Já encontrámos o paradoxo de um “tempo” em que o futuro se apresenta, de algum modo, anterior ao presente. De modo recíproco, o passado pode tornar-se presente, por uma evocação da memória, conferindo ao que nos parecia perdido para sempre o sabor de um novo nascimento: é o hidush.
Tudo se passa como se o passado e o futuro se encontrassem ambos misteriosamente ocultos num presente cujo papel consistisse em actualizar este ou aquele elemento segundo a ordem de uma invisível sabedoria. A língua hebraica emprega muitas vezes o futuro para designar um acontecimento passado, saltando sobre o presente, pois que este engloba justamente todo o tempo na sua quase eternidade.

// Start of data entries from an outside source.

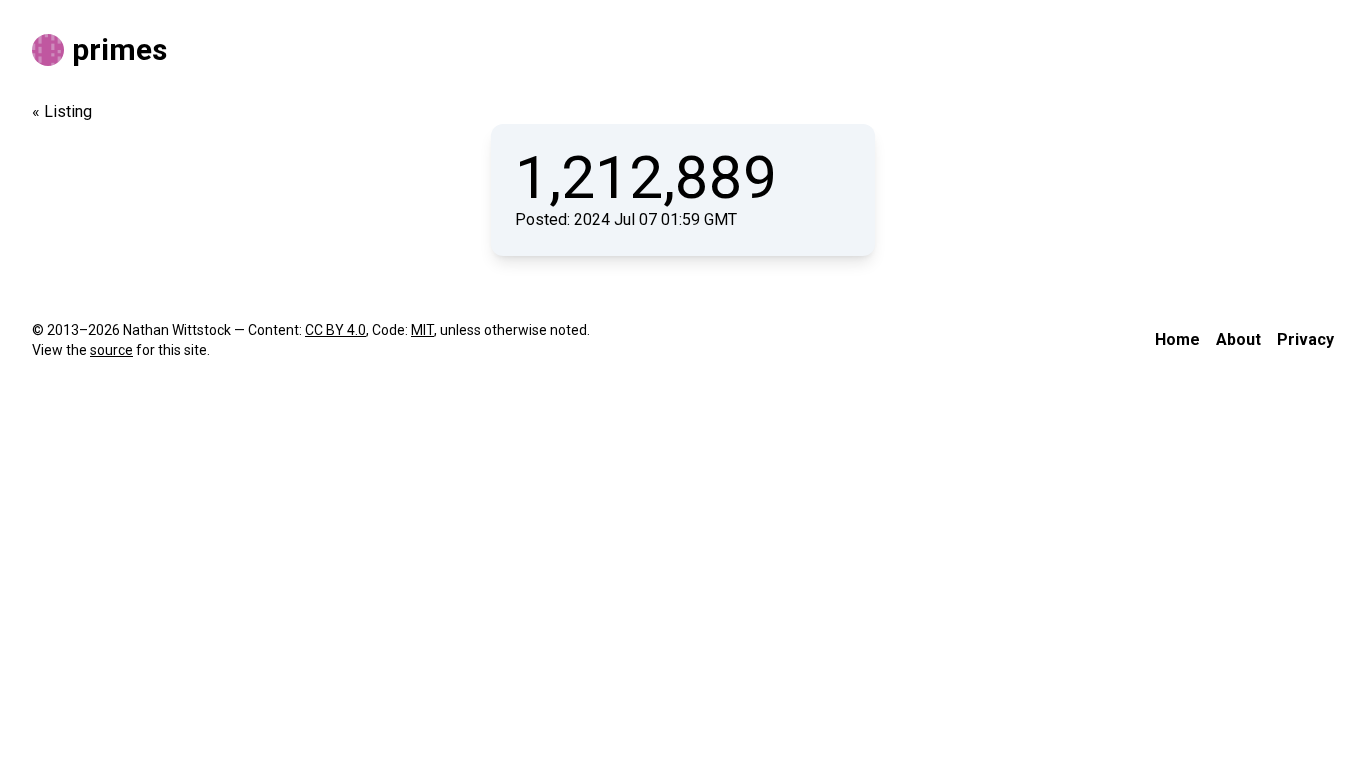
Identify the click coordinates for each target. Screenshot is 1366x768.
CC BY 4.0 (335, 330)
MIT (422, 330)
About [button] (1238, 339)
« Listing (62, 111)
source (111, 350)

(…) Os aspectos históricos da religião têm um significado para o místico, principalmente como símbolos de actos que ele concebe como separados do tempo ou que se repetem constantemente na alma de todo o homem.” (…) Logo, está ao alcance de qualquer um a interiorização do acontecimento e também o conhecimento das profecias, anúncio e antecipação dos últimos tempos.
(…) Daí a possibilidade de uma misteriosa involução do tempo: “A opinião comum da cabalismo considera o caminho místico para Deus como uma transposição do processo pelo qual somos emanados de Deus. Conhecer as etapas do processo criador é conhecer igualmente as etapas do regresso à raiz de toda a existência.”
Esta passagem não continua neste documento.